Example: with Expected sale price ($) 400000 · Listing agent rate (%) 2.75 · Buyer agent rate (%) 2.75 → Total commission: $22,000 (5.5% of sale price).
- Split by sideListing side $11,000 · buyer side $11,000
- Left after commission$378,000 before other closing costs
Computed by the calculator below using its default values. Change any input to see your own numbers.
Commission = sale price × rate. Rates are fully negotiable — since the 2024 NAR settlement, buyer-agent pay is negotiated separately rather than set by the listing.
How the commission comes out of the sale
Real estate commission is a percentage of the final sale price, historically paid out of the seller's proceeds at closing.

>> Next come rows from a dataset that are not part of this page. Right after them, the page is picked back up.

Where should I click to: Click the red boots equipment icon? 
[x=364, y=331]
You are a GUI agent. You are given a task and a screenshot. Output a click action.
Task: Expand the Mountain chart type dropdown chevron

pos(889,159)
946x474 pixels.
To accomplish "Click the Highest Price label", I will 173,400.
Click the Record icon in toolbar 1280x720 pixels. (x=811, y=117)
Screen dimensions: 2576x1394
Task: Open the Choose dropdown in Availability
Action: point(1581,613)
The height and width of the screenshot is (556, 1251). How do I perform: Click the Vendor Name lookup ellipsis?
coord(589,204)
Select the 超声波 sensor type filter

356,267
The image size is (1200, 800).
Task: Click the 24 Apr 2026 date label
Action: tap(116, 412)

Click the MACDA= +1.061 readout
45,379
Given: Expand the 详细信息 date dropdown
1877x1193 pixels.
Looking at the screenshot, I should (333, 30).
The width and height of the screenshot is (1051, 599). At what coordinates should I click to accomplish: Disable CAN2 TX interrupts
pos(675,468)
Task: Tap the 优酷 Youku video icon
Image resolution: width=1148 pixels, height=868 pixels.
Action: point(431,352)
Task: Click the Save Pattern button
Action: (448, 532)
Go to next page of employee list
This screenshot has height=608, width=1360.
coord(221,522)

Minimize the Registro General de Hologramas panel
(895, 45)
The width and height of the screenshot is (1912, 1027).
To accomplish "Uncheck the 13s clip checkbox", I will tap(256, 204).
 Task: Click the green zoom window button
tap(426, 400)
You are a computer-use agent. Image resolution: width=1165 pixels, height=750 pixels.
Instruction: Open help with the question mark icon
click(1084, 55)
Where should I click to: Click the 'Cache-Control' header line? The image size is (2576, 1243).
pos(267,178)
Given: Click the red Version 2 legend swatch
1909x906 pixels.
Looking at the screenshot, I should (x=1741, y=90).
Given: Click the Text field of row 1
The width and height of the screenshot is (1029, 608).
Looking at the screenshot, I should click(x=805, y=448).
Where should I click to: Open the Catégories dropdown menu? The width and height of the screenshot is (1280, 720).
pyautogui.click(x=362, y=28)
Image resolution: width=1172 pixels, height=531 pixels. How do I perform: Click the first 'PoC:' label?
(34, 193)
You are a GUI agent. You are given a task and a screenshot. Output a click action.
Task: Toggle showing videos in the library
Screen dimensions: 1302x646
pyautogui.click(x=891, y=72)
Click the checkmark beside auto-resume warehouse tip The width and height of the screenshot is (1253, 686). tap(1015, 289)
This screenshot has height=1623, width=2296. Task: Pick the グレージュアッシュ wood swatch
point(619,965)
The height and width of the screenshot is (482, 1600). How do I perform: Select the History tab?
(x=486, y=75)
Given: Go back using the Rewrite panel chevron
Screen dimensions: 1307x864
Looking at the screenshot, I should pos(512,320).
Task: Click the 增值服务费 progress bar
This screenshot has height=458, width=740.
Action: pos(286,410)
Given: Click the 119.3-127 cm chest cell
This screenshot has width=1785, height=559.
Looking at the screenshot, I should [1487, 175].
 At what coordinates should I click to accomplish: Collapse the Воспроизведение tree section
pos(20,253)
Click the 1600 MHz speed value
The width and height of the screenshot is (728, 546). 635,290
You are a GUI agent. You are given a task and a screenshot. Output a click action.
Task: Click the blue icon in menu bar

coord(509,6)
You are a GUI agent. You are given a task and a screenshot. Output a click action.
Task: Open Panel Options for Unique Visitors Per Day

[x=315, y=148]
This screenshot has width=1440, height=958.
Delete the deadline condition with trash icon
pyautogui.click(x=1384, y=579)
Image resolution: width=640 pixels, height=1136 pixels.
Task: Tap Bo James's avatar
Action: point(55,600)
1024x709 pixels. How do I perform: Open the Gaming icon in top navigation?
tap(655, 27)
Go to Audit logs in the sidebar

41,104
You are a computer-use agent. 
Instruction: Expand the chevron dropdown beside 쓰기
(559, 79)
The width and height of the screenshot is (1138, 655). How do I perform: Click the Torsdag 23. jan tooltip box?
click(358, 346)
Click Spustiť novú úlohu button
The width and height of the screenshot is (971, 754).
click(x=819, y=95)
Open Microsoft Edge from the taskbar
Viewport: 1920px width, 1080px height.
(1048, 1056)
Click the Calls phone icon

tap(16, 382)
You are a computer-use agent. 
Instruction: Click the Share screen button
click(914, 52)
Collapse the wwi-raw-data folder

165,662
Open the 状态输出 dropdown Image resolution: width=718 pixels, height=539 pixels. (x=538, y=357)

It is quoted per side: the listing agent's rate and the buyer agent's rate, which together form the total. On a $400,000 sale at 2.75% per side, each side earns $11,000 and the seller's proceeds drop by $22,000.
Each side's check is then typically shared between the agent and their brokerage under their own split agreement — that part doesn't change what you pay, only where it goes.
What changed after the NAR settlement
Since the 2024 National Association of Realtors settlement, listing brokers no longer advertise a buyer-agent commission through the MLS, and buyers sign agreements with their own agents spelling out compensation. In practice sellers can still offer to cover the buyer side as a concession to widen the buyer pool — but it is now an explicit negotiation, not a default.
Every rate on this page is negotiable. Combined commissions have commonly run in the 5 to 6 percent range historically, but flat-fee brokers, discount models, and high-priced markets routinely land well below that.
How it’s calculated
Total commission = sale price × (listing rate + buyer rate) ÷ 100. Each side = sale price × its own rate ÷ 100. The remainder shown = sale price − total commission; it does not subtract loan payoff, transfer taxes, title, escrow, or repairs. Commission is calculated on the full sale price, and results are pre-tax estimates.
Assumes both sides are paid from seller proceeds at the stated rates; your listing agreement and any negotiated buyer concessions control the real split.
Total commission at common rates
| Sale price | 5% total | 5.5% total | 6% total |
|---|---|---|---|
| $250,000 | $12,500 | $13,750 | $15,000 |
| $400,000 | $20,000 | $22,000 | $24,000 |
| $600,000 | $30,000 | $33,000 | $36,000 |
| $800,000 | $40,000 | $44,000 | $48,000 |
Computed with commission = sale price × rate; rates are negotiable conventions, not fixed fees.
Common mistakes
- Applying the rate to your equity or expected profit — commission is charged on the full sale price.
- Treating commission as the whole cost of selling: title, escrow, transfer taxes, and concessions typically add more on top.
- Assuming you must offer a buyer-agent commission — after the 2024 settlement it's a negotiation, though offering nothing can shrink your buyer pool.
- Double-counting the agent-broker split: it comes out of each side's share, not on top of it.
Frequently asked questions
How is real estate commission calculated?
Commission = sale price × rate ÷ 100 for each side, then the sides are added. A $400,000 sale at 2.75% listing plus 2.75% buyer side costs $22,000 total.
Who pays the commission?
Traditionally the seller paid both sides out of the sale proceeds at closing. Since the 2024 NAR settlement, buyer-agent compensation is negotiated separately — buyers may pay their own agent, or sellers may cover it as a concession.
What is a typical commission rate?
Combined rates have historically clustered around 5 to 6 percent, split roughly evenly between the two sides, but every rate is negotiable and discount and flat-fee models are common. Higher-priced homes often negotiate lower percentages.
Is the commission based on the sale price or my profit?
The sale price. Even if you owe more on the mortgage than the home nets you, the commission is still computed on the full price the buyer pays — a key reason thin-equity sales can leave sellers writing checks at closing.
Is commission tax deductible?
For a home sale, commission is treated as a selling expense that reduces your amount realized, which can shrink any taxable capital gain. It's not a separate deduction — confirm the details with a tax professional.